This code tells Unicorn Engine the different callback functions to use for all the required operations, including CPU initialization here performed through the rh850_cpus_init() function. This function basically initializes a single CPU, as shown below:

static int rh850_cpus_init(struct uc_struct *uc, const char *cpu_model)
{
    RH850CPU *cpu;

    cpu = cpu_rh850_init(uc, cpu_model);
    if (cpu == NULL) {
        return -1;
    }
    return 0;
}

The cpu_rh850_init() function is in charge of initializing the CPU state the same way QEMU does, by calling a set of subfunctions that will set some additional callbacks and the default IR generation routine:

void gen_intermediate_code(CPUState *cpu, TranslationBlock *tb, int max_insns)
{
    DisasContext dc;

    translator_loop(&rh850_tr_ops, &dc.base, cpu, tb, max_insns);
}

The above function configures the translator that will analyze the guest code and generate the translated blocks. The supported translation operations are defined as follows:

static const TranslatorOps rh850_tr_ops = {
    .init_disas_context = rh850_tr_init_disas_context,
    .tb_start           = rh850_tr_tb_start,
    .insn_start         = rh850_tr_insn_start,
    .breakpoint_check   = rh850_tr_breakpoint_check,
    .translate_insn     = rh850_tr_translate_insn,
    .tb_stop            = rh850_tr_tb_stop,
};

The translator is then able to translate any guest CPU instruction thanks to the translate_insn callback function. This function basically parses the instruction located at the program counter address and generates the corresponding IR code. We will not cover in this blogpost how instruction decoding is performed in our RH850 CPU implementation.

Unicorn Engine bindings

One of the strengths of Unicorn Engine is that it provides bindings for numerous languages such as Python, Java or Rust to name a few. These bindings are automatically generated based on a C include file for each supported architecture. The only thing we need to do is to add a new header file for our RH850 architecture telling Unicorn Engine the registers indexes to use to access the CPU state:

//> RH850 global purpose registers
typedef enum uc_rh850_reg {
    UC_RH850_REG_R0 = 0,
    UC_RH850_REG_R1,
    UC_RH850_REG_R2,
    UC_RH850_REG_R3,
    UC_RH850_REG_R4,

    /** ... **/

    //> RH850 system registers, selection ID 2
    UC_RH850_REG_HTCFG0 = UC_RH850_SYSREG_SELID2,
    UC_RH850_REG_MEA = UC_RH850_SYSREG_SELID2 + 6,
    UC_RH850_REG_ASID,
    UC_RH850_REG_MEI,

    UC_RH850_REG_PC = UC_RH850_SYSREG_SELID7 + 32,
    UC_RH850_REG_ENDING
} uc_cpu_rh850;

//> RH8509 Registers aliases.
#define UC_RH850_REG_ZERO        UC_RH850_REG_R0
#define UC_RH850_REG_SP          UC_RH850_REG_R3
#define UC_RH850_REG_EP          UC_RH850_REG_R30
#define UC_RH850_REG_LP          UC_RH850_REG_R31

And that's all! Unicorn Engine will handle all the bindings generation based on this include file, for every supported languages.
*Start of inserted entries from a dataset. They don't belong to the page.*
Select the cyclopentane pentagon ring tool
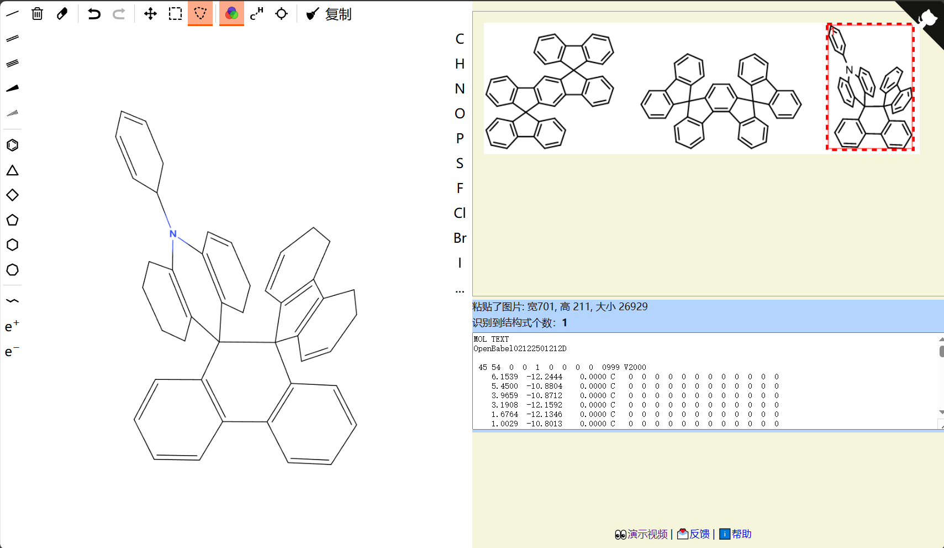This screenshot has width=944, height=548. 12,220
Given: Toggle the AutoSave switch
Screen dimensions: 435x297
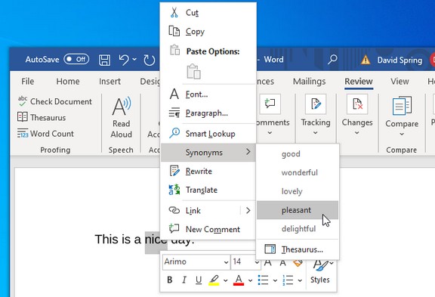Looking at the screenshot, I should click(76, 59).
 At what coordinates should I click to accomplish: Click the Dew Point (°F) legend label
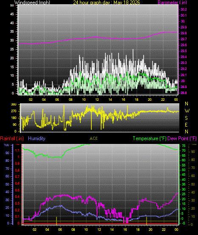click(x=182, y=138)
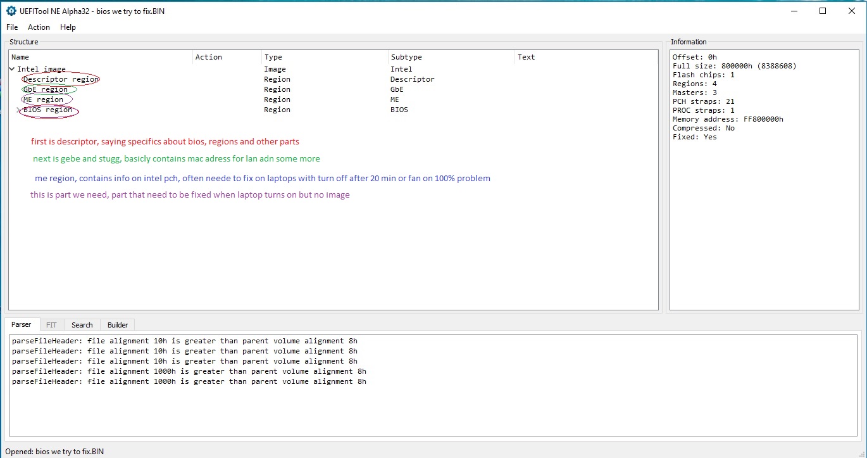
Task: Maximize the UEFITool window
Action: [823, 11]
Testing our implementation

We created a small python program to test the execution of a RH850 function extracted from one of the various RH850 firmware we have, namely strlen:

#!/usr/bin/env python
# Sample code for RH850 of Unicorn. Damien Cauquil <[email protected]>
#

from __future__ import print_function
from unicorn import *
from unicorn.rh850_const import *


'''
; Assembly code taken from our firmware (strlen implementation)
;
; r6  -> points to the target text string
; r10 -> computed string length
; r11 -> evaluated byte

0002876e 1f 52           mov        -0x1,r10
00028770 41 52           add        0x1,r10
00028772 06 5f 00 00     ld.b       0x0[r6],r11
00028776 41 32           add        0x1,r6
00028778 60 5a           cmp        0x0,r11
0002877a ba fd           bne        LAB_00028770
'''

# Inline bytecode for this function
RH850_CODE = b"\x1f\x52\x41\x52\x06\x5f\x00\x00\x41\x32\x60\x5a\xba\xfd"

# memory address where emulation starts
CODE_ADDRESS = 0x0
RAM_ADDRESS  = 0x100

try:
    # Initialize emulator in normal mode
    mu = Uc(UC_ARCH_RH850, 0)

    # map 2MB memory for this emulation and store our string
    mu.mem_map(CODE_ADDRESS, 2*1024*1024)
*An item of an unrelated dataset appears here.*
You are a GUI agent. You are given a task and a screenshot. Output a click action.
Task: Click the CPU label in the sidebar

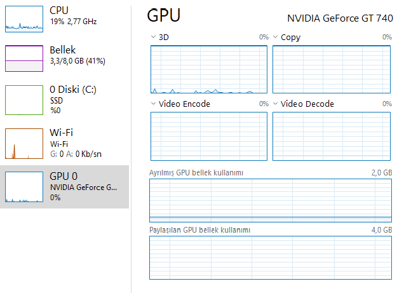(x=59, y=11)
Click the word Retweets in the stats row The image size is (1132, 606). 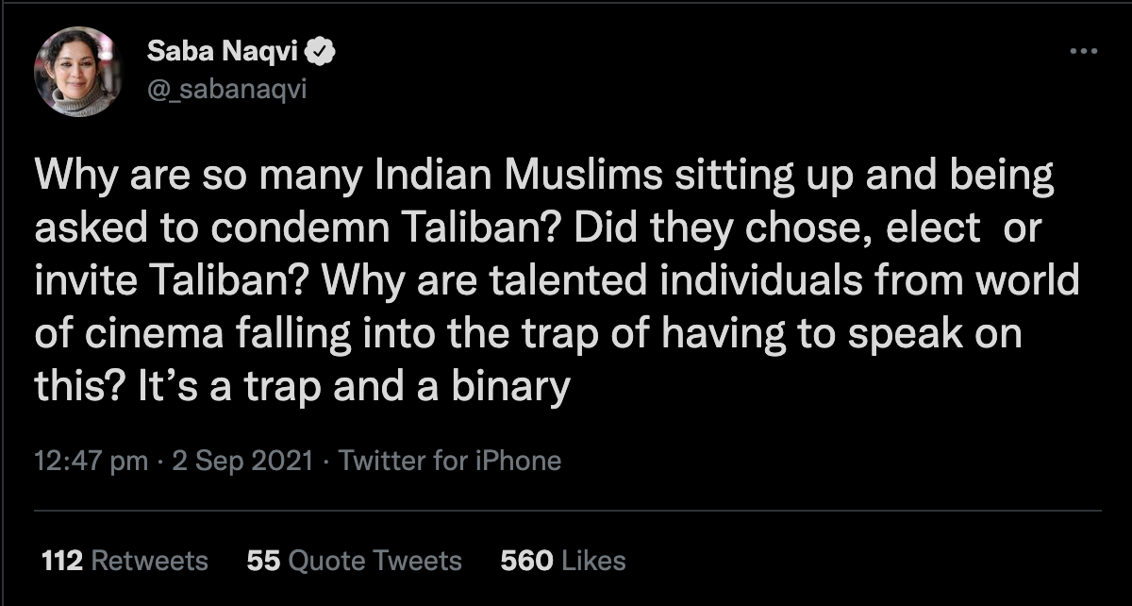pyautogui.click(x=148, y=561)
    mu.mem_write(RAM_ADDRESS, b'This is a test\0')

    # write machine code to be emulated to memory
    mu.mem_write(CODE_ADDRESS, RH850_CODE)
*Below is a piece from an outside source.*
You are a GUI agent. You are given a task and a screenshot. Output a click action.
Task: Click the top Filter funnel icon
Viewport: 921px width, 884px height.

    # initialize machine registers
    mu.reg_write(UC_RH850_REG_R6, RAM_ADDRESS)

    # emulate machine code in infinite time
    mu.emu_start(CODE_ADDRESS, CODE_ADDRESS + len(RH850_CODE))

    # Read string length (stored in R10)
    print('Computed string length: %d' % mu.reg_read(UC_RH850_REG_R10))

except UcError as e:
    print(e)
    print("ERROR: %s" % e)

And when run, this example provides the correct number of characters for the text string "This is a test":

$ python3 rh850-strlen-example.py
Computed string length: 14

Use case: code coverage

As we often assess automotive ECUs on a gray/black box approach, we're frequently dealing with Renesas RH850 microcontroller. Being able to emulate such architecture is quite valuable when reverse-engineering the firmware of the ECU, to find or confirm vulnerabilities.

The first use-case of the RH850 emulator was an ECU acting as a gateway between the in-vehicle CAN network and third-party ones for specific adaptations. Part of the assessment was to ensure the integrity of the firmware and the calibration of the device.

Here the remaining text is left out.